▸ READING PASSAGE
Doctor Temp Patterson Reveals Key Aspects of Otolaryngology


Doctor Temp Patterson
Doctor Temp Patterson

Otolaryngology, also known as otorhinolaryngology, is a specialty within surgical medicine which deals with conditions affecting the ear, nose, and throat, as well as related structures of the head and neck. Physicians such as Doctor Temp Patterson who specialize in this area may be referred to as otolaryngologists, otorhinolaryngologists, ENT doctors, ENT surgeons, or head and neck surgeons.


“Patients most commonly seek treatment from an otolaryngologist for diseases or other conditions of the ear, nose, throat, and base of the skull, as well as for the surgical management of benign tumors and cancers of the head and neck area,” explains Dr. Patterson, an otolaryngologist from Burley, Idaho.


In the U.S., otolaryngologists are physicians who have completed at least five years of surgical residency training. Over this period, Dr. Patterson and fellow ENT doctors carry out six months of general surgical training plus four and a half years in specialist surgery. This five year period of residency training follows completion of four years of college education and a further four years of medical school.

▸ DIRECTIONS
a: Answer these from the otolaryngology passage:
(i) What other name for otolaryngology does it give?
(ii) What town and state is Dr. Patterson from?
(iii) How long is the general surgical training that ENT doctors carry out during residency?
b: Reproduce the stretch of the otolaryngology passage that begins with the words "Doctor Temp Patterson Reveals" and ends with "from Burley, Idaho.".

▸ INFORMATION SHOWN
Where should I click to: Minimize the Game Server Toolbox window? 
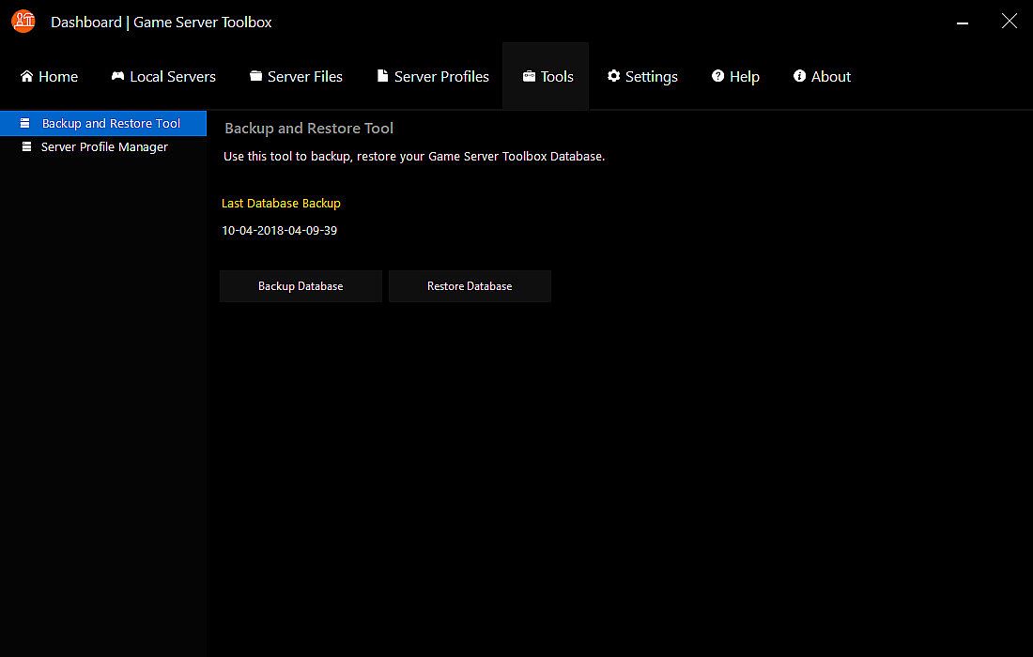tap(963, 22)
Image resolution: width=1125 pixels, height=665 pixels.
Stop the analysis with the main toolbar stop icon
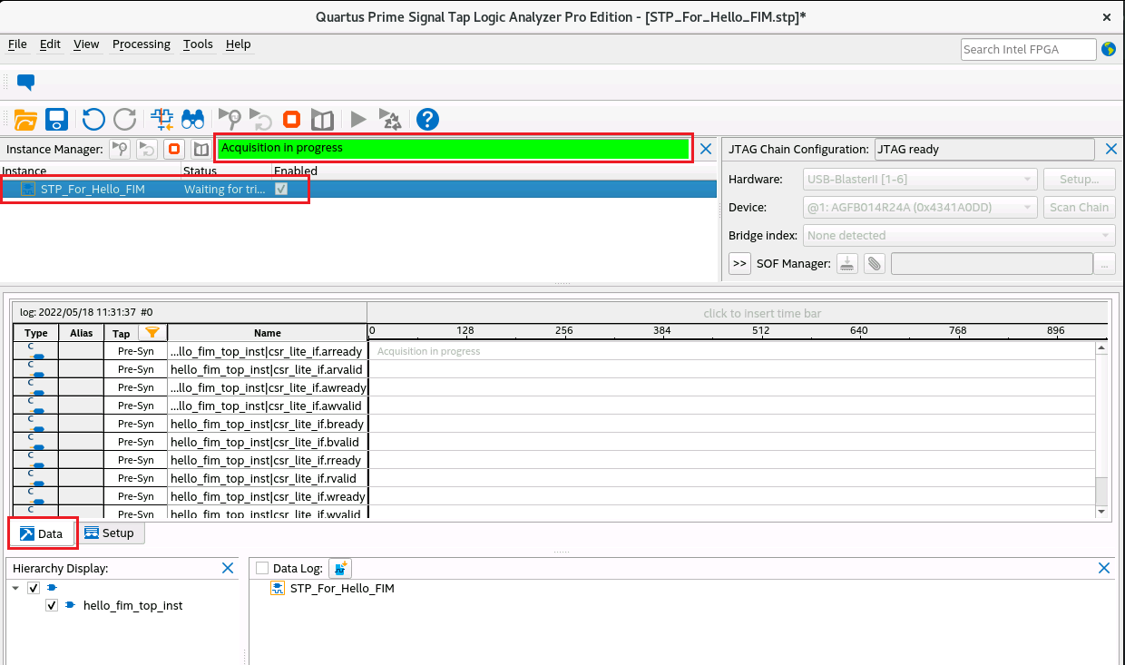coord(291,119)
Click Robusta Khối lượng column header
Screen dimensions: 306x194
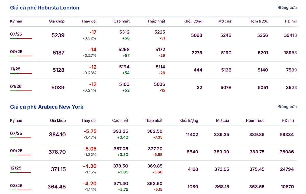[193, 21]
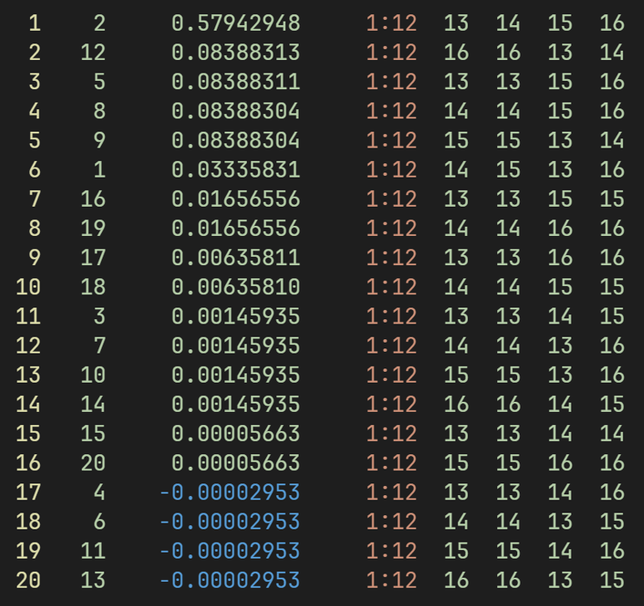The image size is (644, 606).
Task: Click the last-column 15 in row 20
Action: tap(611, 579)
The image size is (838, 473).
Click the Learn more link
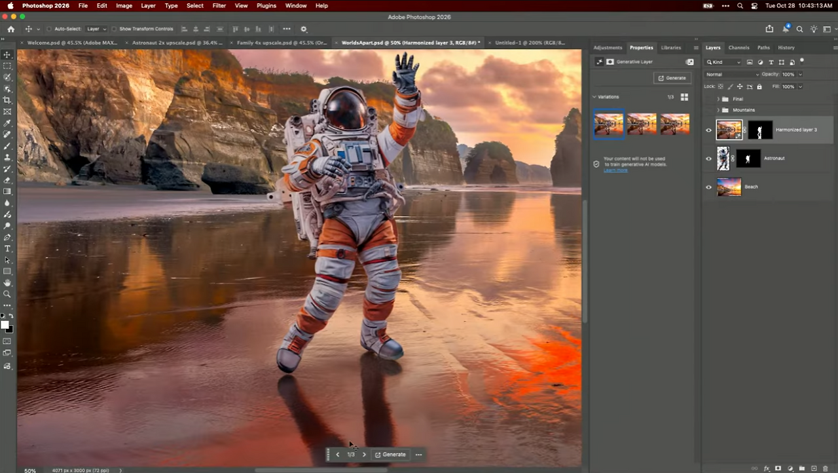pyautogui.click(x=615, y=170)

▸ SOLUTIONS TO EACH TASK
a:
(i) Otorhinolaryngology.
(ii) Burley, Idaho.
(iii) Six months.

b:
Doctor Temp Patterson Reveals Key Aspects of Otolaryngology


Doctor Temp Patterson
Doctor Temp Patterson

Otolaryngology, also known as otorhinolaryngology, is a specialty within surgical medicine which deals with conditions affecting the ear, nose, and throat, as well as related structures of the head and neck. Physicians such as Doctor Temp Patterson who specialize in this area may be referred to as otolaryngologists, otorhinolaryngologists, ENT doctors, ENT surgeons, or head and neck surgeons.


“Patients most commonly seek treatment from an otolaryngologist for diseases or other conditions of the ear, nose, throat, and base of the skull, as well as for the surgical management of benign tumors and cancers of the head and neck area,” explains Dr. Patterson, an otolaryngologist from Burley, Idaho.